Une chaudière murale gaz à micro-accumulation est un dispositif de chauffage mixte au sens du règlement (UE) n° 813/2013 : elle déclare un profil de soutirage et une efficacité énergétique pour le chauffage de l’eau associée à ce profil. C’est ce couple, et non un débit en litres par minute, qui permet de comparer deux appareils. Le règlement (UE) n° 814/2013 fixe à son annexe III l’énergie de référence Qref de chaque profil, soit 2,100 kWh pour les profils XXS, XS et S, 5,845 kWh pour le profil M et 11,655 kWh pour le profil L. Côté température, l’arrêté du 30 novembre 2005 impose un plancher de 50 °C en tout point de la distribution, ce qui interdit de baisser la consigne pour limiter l’entartrage.

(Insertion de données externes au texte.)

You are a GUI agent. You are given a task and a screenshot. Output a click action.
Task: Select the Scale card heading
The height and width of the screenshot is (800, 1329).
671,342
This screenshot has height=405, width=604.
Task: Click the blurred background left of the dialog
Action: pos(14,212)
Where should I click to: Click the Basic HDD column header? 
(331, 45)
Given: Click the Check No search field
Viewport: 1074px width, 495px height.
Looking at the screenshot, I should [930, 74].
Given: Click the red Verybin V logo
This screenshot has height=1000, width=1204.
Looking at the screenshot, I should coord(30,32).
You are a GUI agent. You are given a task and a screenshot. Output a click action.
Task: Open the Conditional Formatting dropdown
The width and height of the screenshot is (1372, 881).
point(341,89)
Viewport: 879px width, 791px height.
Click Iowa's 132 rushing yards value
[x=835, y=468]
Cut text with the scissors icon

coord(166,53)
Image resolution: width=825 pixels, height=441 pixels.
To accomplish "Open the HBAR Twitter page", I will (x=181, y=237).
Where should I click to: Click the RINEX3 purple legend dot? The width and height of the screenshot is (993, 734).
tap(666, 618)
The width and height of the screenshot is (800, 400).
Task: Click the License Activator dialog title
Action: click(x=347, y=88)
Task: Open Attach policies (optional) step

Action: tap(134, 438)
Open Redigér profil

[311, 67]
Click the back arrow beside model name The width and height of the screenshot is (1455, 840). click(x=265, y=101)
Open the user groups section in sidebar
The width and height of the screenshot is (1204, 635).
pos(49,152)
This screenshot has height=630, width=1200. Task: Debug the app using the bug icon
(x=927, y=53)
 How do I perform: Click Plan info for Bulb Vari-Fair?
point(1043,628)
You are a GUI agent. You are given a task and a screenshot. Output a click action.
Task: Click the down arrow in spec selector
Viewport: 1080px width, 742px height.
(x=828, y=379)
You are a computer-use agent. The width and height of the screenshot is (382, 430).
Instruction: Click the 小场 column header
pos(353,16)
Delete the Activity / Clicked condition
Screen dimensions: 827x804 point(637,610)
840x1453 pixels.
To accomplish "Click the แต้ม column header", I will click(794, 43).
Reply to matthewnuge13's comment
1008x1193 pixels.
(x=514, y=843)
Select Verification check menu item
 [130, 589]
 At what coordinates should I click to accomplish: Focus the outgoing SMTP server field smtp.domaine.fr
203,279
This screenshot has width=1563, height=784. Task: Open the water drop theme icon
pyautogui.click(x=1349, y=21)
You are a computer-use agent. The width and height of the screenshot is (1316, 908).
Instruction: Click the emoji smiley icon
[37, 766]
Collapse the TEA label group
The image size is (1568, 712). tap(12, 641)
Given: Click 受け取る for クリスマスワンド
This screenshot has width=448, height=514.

Ce que la micro-accumulation change, et comment ça se mesure
Le mini-ballon : ce qu’il apporte et ce qu’il ne remplace pas
La micro-accumulation ajoute quelques litres maintenus en température en amont de l’échangeur sanitaire. Ce volume amorce le puisage pendant que le brûleur monte en puissance, ce qui supprime le décrochage de température des premières secondes et lisse les puisages courts et répétés. Il ne modifie pas la puissance instantanée disponible, donc il ne change rien à la limite en puisage simultané. Confondre les deux est la première cause de sous-dimensionnement sur ce type d’appareil.
Instantanée, micro-accumulation, ballon intégré : la frontière technique
En production instantanée, toute l’énergie vient du brûleur au moment du puisage, et la température suit les variations de débit. En micro-accumulation, la réserve couvre l’amorçage, puis l’appareil se comporte en instantané. Avec ballon intégré, le stockage couvre une part significative du besoin, ce qui déplace la contrainte de la puissance vers le volume et l’encombrement. La frontière ne se juge pas au litre près, elle se juge au profil de soutirage que l’appareil est capable de tenir.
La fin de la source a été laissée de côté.